Margins of the Market is ultimately an effort to reinterpret the history of capitalism through the lens of illicit trade.

J:  What particular topics, issues, and literatures does the book address?

JM: Margins of the Market is a history of trade and trafficking across the Arabian Sea. As a result, it engages with histories of the Middle East but also South Asia, East Africa, and the Indian Ocean world. Along with a number of recent works in Middle East studies, it turns to the ocean and the connections across these waters to gain a new perspective on what is happening on shore. Moreover, rather than looking west to Europe and the Mediterranean, it looks from the Arabian Peninsula to the East and situates Arab history within a broader network of connections within the Global South.

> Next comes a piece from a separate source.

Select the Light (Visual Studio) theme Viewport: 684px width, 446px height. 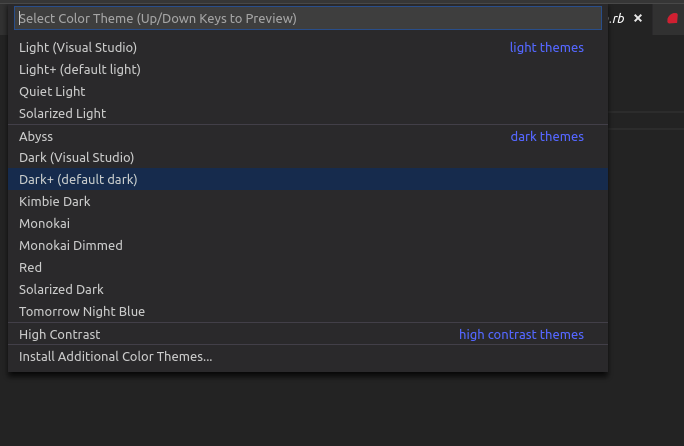(78, 47)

Margins of the Market is ultimately an effort to reinterpret the history of capitalism through the lens of illicit trade. The book examines how illicit traffics contest and subvert the conceptual and institutional underpinnings of capitalist markets. So it explores the history of slave trafficking to reveal how the notion of “free labor” was defined and subverted; similarly, the history of violence and firearms traffics exposes the constitution of private property rights, and the history of gold and silver smuggling demonstrates how money itself was never a stable unit for measuring value. Consequently, the book argues that this trafficking was constitutive of capitalism itself. Margins of the Market draws particularly on scholarship in economic sociology and science and technology studies for the conceptual framing, and seeks to engage with and push forward this interdisciplinary literature on social studies of the economy.

J: How does this book connect to and/or depart from your previous work?

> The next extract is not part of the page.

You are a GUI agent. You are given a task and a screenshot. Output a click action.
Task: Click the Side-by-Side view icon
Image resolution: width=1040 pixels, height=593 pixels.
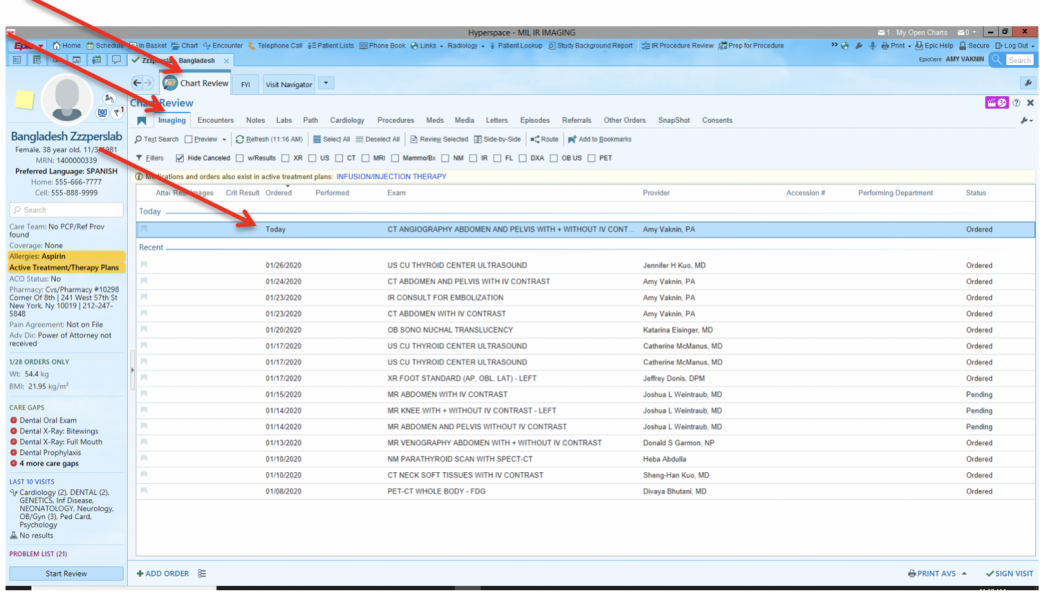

JM: To be perfectly honest, I do not have any previous work to connect this to! I have published several articles and chapters in edited collections, all of which are either chapters from this book or loose ends from this research that did not quite fit in the book.

J: Who do you hope will read this book, and what sort of impact would you like it to have?

JM: I had written this book, hoping to reach as large an audience as possible. I valiantly worked to excise theoretical jargon, historiographical references, and my own tendency to revel in the complexity of history so that the book might be widely accessible. However, given that it is an academic book about places and people unfamiliar to audiences in the United States or Western Europe, it was never going to be read by the chattering classes. I do hope, though, that the book will be read by faculty, graduate students, and perhaps even the odd undergraduate interested in the history of capitalism or the Indian Ocean world. Initial reports do suggest that the book is being assigned in graduate courses and is receiving a hearing beyond simply historians of the Middle East or South Asia. I hope that the book helps to increase interest in histories of capitalism and political economy in the Global South, as well as deepen a growing trend towards scholarship that takes the material world as a vital object of analysis.

J: What other projects are you working on now?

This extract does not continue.